Exercise instructions:
Carry on the report below on five-year follow-up of bioresorbable scaffolds from its final sentence.

Supplied passage:
((

INTERVENTIONAL FLASHLIGHT

DOI: 10.4244/EIJ-D-17-00081

Five-year follow-up of underexpanded and overexpanded bioresorbable scaffolds: self-correction and impact on shear stress

Ryo Torii1, PhD; Erhan Tenekecioglu2, MD; Christos Bourantas3,4, MD, PhD; Eric Poon5, PhD; Vikas Thondapu5,6, MD; Frank Gijsen7, PhD; Yohei Sotomi8, MD; Yoshinobu Onuma2, MD, PhD; Peter Barlis6, MD, PhD; Andrew S.H. Ooi5, PhD; Patrick W. Serruys2,9*, MD, PhD

Two patients received 3.0×18 mm Absorb™ bioresorbable vascular scaffolds (Abbott Vascular, Santa Clara, CA, USA), one in the left anterior descending coronary artery, the other in the circumflex coronary artery. Post-implantation OCT (pullback speed: 20 mm/s, acquisition rate: 200 frames/s) and angiographic data were fused to reconstruct the coronary anatomy, and computational fluid dynamic (CFD) techniques were used to simulate Newtonian steady blood flow and estimate endothelial shear stress (ESS) distributions1. Panels A, B, C & P1 show underexpansion of the scaffold (mean expansion index: 0.51). Panels D, E, F & P2 show an overexpanded bioresorbable scaffold (mean expansion index: 1.32).

In the CFD model of the underexpanded case (Panel C), high ESS (in red) was noted on top of the struts which disrupted the flow, creating recirculation zones and low ESS (in dark blue) in the inter-strut zones. Scaffold underexpansion caused a “step-down” at the proximal edge of the scaffolded segment (Panel P1, black box in Panel C). On the five-year OCT, there was attenuation of the step-down appearance with normalised ESS in the proximal edge segment (Panels A’, B’ , C’ & P1’); the luminal surface was smoother and overall the shear stress was more homogeneous and physiological (1.5-3.0 Pa).

In the CFD model of the overexpanded case, low ESS was detected not only in the inter-strut areas but also on top of the struts. Scaffold overexpansion caused a “step-up” at the proximal edge of the scaffolded segment. At the five-year follow-up, the step-up became less prominent and the areas of very low shear stress regressed considerably (Panels D’, E’, F’ & P2’).

))

Extracted material:
((

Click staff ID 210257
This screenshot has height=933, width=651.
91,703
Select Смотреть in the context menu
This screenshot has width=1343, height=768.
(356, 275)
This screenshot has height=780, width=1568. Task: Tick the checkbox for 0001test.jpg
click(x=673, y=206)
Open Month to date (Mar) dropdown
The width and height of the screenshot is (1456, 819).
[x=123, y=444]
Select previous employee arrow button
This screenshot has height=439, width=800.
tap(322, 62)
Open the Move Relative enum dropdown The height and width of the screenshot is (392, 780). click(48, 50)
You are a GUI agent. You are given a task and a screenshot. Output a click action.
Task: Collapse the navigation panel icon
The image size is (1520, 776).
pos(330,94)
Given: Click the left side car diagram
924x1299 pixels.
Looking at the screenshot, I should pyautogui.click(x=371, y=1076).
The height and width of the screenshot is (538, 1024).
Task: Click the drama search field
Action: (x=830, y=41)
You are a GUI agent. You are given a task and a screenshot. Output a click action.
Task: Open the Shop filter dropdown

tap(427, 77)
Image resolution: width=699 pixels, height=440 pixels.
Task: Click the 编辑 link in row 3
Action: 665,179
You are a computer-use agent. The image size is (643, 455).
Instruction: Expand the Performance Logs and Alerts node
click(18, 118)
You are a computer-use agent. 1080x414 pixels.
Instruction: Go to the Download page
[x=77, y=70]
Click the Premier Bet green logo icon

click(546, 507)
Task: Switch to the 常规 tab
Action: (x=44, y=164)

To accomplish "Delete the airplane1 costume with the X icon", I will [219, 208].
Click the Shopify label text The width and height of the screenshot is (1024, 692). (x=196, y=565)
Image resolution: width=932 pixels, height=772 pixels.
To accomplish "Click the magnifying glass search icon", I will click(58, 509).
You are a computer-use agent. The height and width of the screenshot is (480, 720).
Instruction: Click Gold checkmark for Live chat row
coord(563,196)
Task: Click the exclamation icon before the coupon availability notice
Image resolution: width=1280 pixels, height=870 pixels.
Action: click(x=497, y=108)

))

Response box:
These two cases of overexpansion and underexpansion at baseline resulted acutely in two different shear stress distributions. Both increased and decreased ESS appear to induce a biological mechano-transduction process that aims at normalising ESS levels at long-term follow-up to values close to the physiological ranges (1.5-2.5 Pa). The mechanism of “normalisation” seems to be related to a dynamic remodelling, which presumably resulted from shear stress, wall stress, cyclic strain and other important biologic factors2,3.

Practical implication

Underexpansion and overexpansion have been incriminated as causative factors of adverse cardiac events. However, dynamic biological interaction between vessel wall and scaffold may attenuate the adverse haemodynamic impact of overexpansion or underexpansion.

Guest Editor

This paper was guest edited by Lorenz Räber, MD, PhD; Department of Cardiology, Swiss Cardiovascular Center, University Hospital Bern, Switzerland.

Conflict of interest statement

P.W. Serruys and Y. Onuma are members of the International Advisory Board of Abbott Vascular. The other authors have no conflicts of interest to declare. The Guest Editor has no conflicts of interest to declare.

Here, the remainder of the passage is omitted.